L.Purbrick@brighton.ac.uk

Dr Louise Purbrick is Principal Lecturer in the History of Art and Design, School of Humanities, Faculty of Arts, University of Brighton. She is currently working with photographer Xavier Ribas on the Arts and Humanities Research Council funded project, Traces of Nitrate: http://arts.brighton.ac.uk/projects/traces-of-nitrate. The project, which examines the circuit of the nitrate trade from its mineral form extracted in the Atacama desert to its market value in the City of London, is in its first year. The documentation of sites of nitrate industry and nitrate wealth in Britain and Chile is underway. Purbrick’s contribution to the Traces of Nitrate project is a development of her research in material culture.

Purbrick completed her D.Phil in Art History at the University of Sussex in 1993 and has since published much of this study of the industrial and material culture of the Great Exhibition of 1851 in articles and book chapters. She is editor of The Great Exhibition of 1851: New Interdisciplinary Essays, 2001.

Her work with material culture is not restricted to academic enquiry alone; she is involved in the documentation of historic sites and the curation of exhibitions. Purbrick has a longstanding interest in the Long Kesh/Maze prison site, Northern Ireland, and produced the architectural history that accompanied Donovan Wylie’s photographic works The Maze (2004 and 2008). She was curator of Rattling the Cage, a community archive of materials used in a local anti-Guantánamo campaign. Since 2005, Purbrick has worked with Belfast-based cross-community project, Healing Through Remembering, on the establishment of a museum of the conflict ‘in and about’ Northern Ireland. Her academic and activist roles are brought together in the co-editorship of multi-disciplinary collections of writings that which attempt to understand the material remains of violent pasts (Re-mapping the Field, 2006 and Contested Spaces, 2007).

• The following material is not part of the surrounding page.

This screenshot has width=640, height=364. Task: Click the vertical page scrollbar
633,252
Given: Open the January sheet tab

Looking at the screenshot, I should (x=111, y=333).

Purbrick’s mongraph, The Wedding Present (2007) examines the objects given and received upon marriage, how they are used, preserved and valued. It is an analysis of practices of preserving everyday things and an account of how the past is embodied in material form. The book argues that consumption may not be the most appropriate framework through which to view the acts of possession; it seeks to contribute to academic debate about the interpretation of material culture and, as importantly, attempts represent the experience of everyday domestic life.